CBD profitability wide-ranging due to more acreage
Back in October, an Illinois farmer told WSJ he expected to net $75,000 per acre in profit from selling his CBD hemp and only $1,000 per acre for his corn and soybeans. Fast forward two months, and a Kentucky farmer, just one state away, told WSJ he expects to net just $2,000 per acre for his CBD hemp.
In 2018, New Frontier Data claimed that varying states laws, cultivation methods, and other circumstances led to profitability estimates reaching $75,000 per acre. However, that was before U.S. hemp growers planted about 266,000 acres of hemp in 2019, ten times as much as in 2017, per New Leaf Data.

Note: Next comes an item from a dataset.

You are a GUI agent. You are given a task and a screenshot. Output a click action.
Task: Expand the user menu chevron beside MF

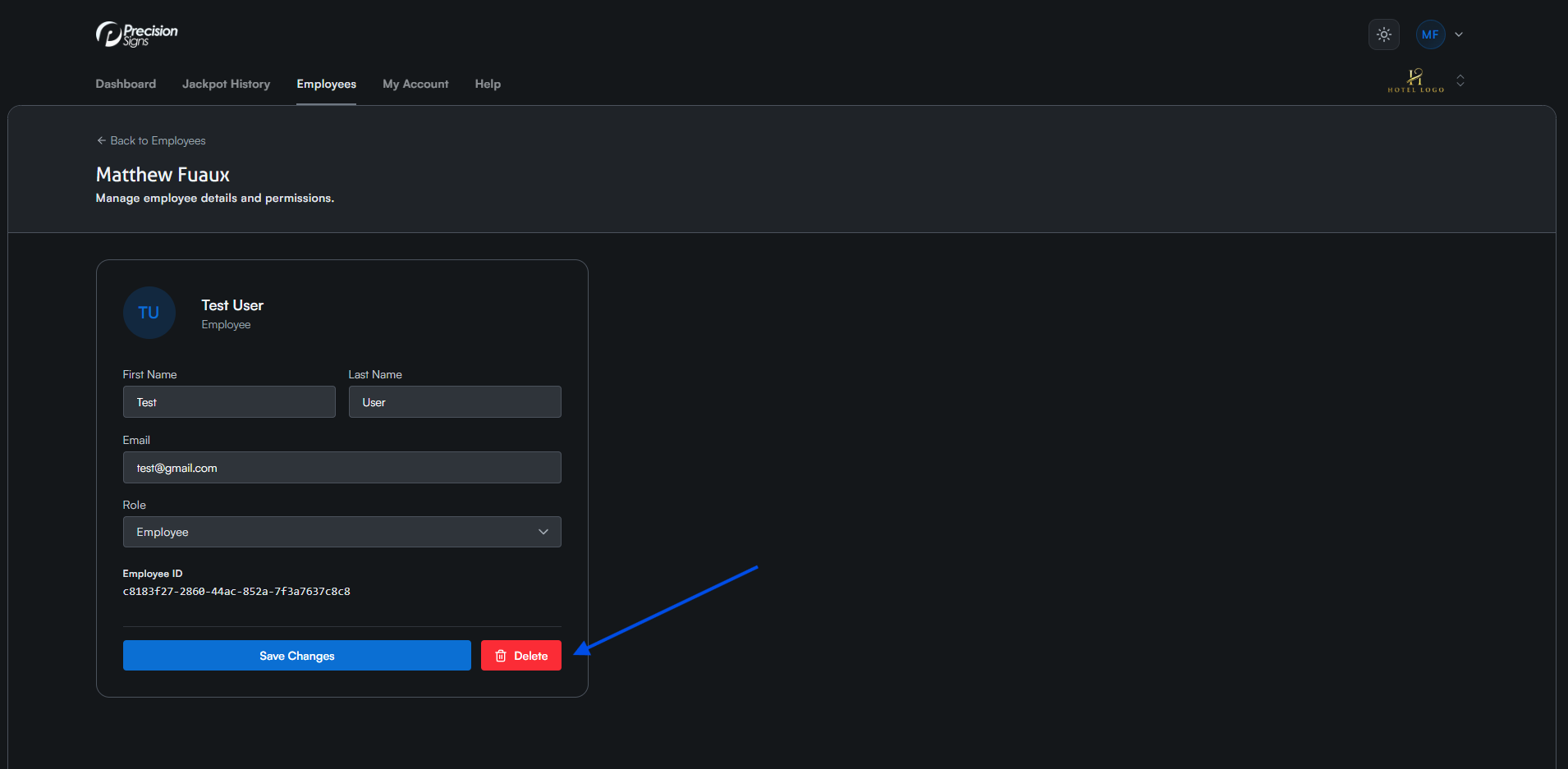[1459, 34]
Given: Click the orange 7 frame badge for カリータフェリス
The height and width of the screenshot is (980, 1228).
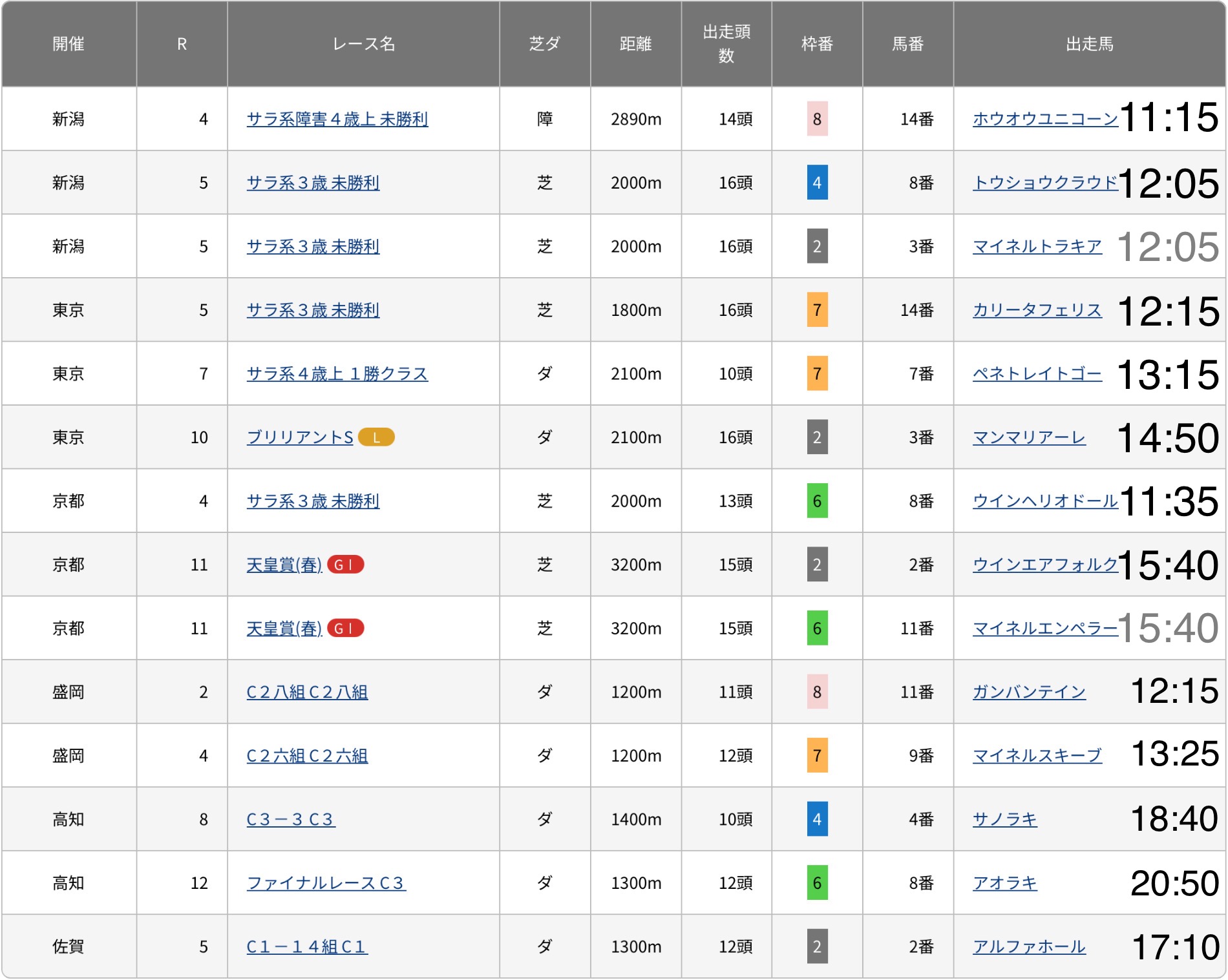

Today, the Brightfield Group estimates U.S. hemp cultivation at 285,000 acres, up nearly 72 percent YOY. That number is expected balloon to 734,000 acres in 2020 and nearly 2.7 million acres by 2023. At this lofty rate, the market for CBD and other hemp products, such as grain and fiber, will need to keep pace with rapid acreage expansions.
As of now, hemp acreage expansions have likely led to lower CBD prices Fortunately, CBD hemp may be as profitable if not more profitable per acre than most or all other agricultural commodities, at least for now.
Perhaps a select few growers with high-yielding and quality hemp may be able to sell for top dollar. However, in the near-term, most farmers will likely have to settle for prices at the low-end of the market.